Promotionsprojekt: OppositionserfahrungenWohnungspolitik und sozialdemokratische Erneuerung in Deutschland und Großbritannien, 1979-1998

In ihrer Oppositionszeit von 1979/82 bis 1997/98 haben sich die britische und die deutsche Sozialdemokratie grundlegend gewandelt. Konnten die Labour Party und die SPD anfangs noch als potenziell mächtigste Gegnerinnen einer neoliberalen Ideenwelt gelten, hatten sich die Parteien bis zu ihrer Rückkehr in die Regierungsverantwortung in den späten 1990er Jahren für die Ideen von Deregulierung, Privatisierung und Vermarktlichung geöffnet. Bis heute ist diese „Erneuerung“ stark umstritten, wird entweder als alternativlose Anpassung an Strukturwandel und Globalisierung dargestellt oder als identitätsgefährdender Irrweg und eigentlicher Beginn des Niedergangs der Sozialdemokratie gebrandmarkt. Während diese Diagnosen vom Ende her gestellt werden, kehrt das Promotionsprojekt die Blickrichtung um: Warum und wie begannen Sozialdemokratinnen und Sozialdemokraten sich für neoliberale Politikkonzepte zu öffnen? Welche prägenden Erfahrungen ermöglichten diese Hinwendung?
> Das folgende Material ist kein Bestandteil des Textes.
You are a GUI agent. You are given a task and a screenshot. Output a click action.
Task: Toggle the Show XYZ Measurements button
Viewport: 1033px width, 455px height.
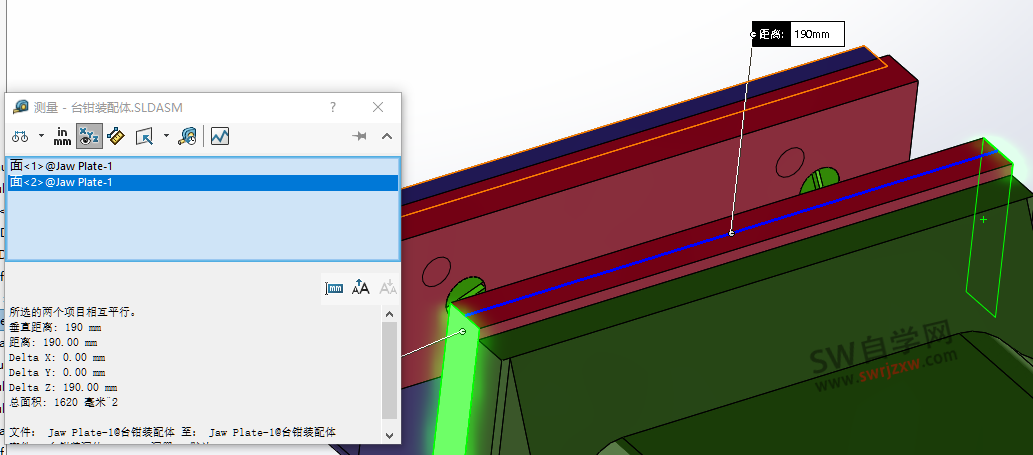[89, 136]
In welchen konkreten Entscheidungssituationen und Akteurskonstellationen entwickelten Deregulierung, Privatisierung oder Vermarktlichung ihre Überzeugungskraft für sozialdemokratische Politikerinnen und Politiker?

Beantwortet werden diese Fragen, indem ein klar abgrenzbares Politikfeld im Mittelpunkt der Untersuchung steht: die Wohnungspolitik. Dabei handelt es sich um einen typischen Fall traditioneller Sozialstaatspolitik mit Wurzeln bis in die Zwischenkriegszeit. Gegen genau diese Politik aus öffentlichem (oder öffentlich gefördertem) Wohnungsbau, partieller Wohnraumbewirtschaftung und ausgebautem Mieterschutz traten die Regierungen Kohl und Thatcher/Major ausdrücklich an. Gerade deshalb lassen sich die Oppositionserfahrungen und der tatsächliche Umgang von Sozialdemokraten und Sozialdemokratinnen mit den neoliberalen Ideen und ihrer politischen Praxis paradigmatisch mit Blick auf die Wohnungspolitik rekonstruieren. Die Vergleichsperspektive zwischen Deutschland und Großbritannien zielt nicht nur auf das kontrastive Herauspräparieren von Gemeinsamkeiten und Unterschieden der Entwicklung, sondern fragt auch nach den wechselseitigen Wahrnehmungen und Transfers, die in der zeitgenössischen Selbstbeschreibung von „New Labour“ und „Der neuen Mitte“ besonders betont wurden.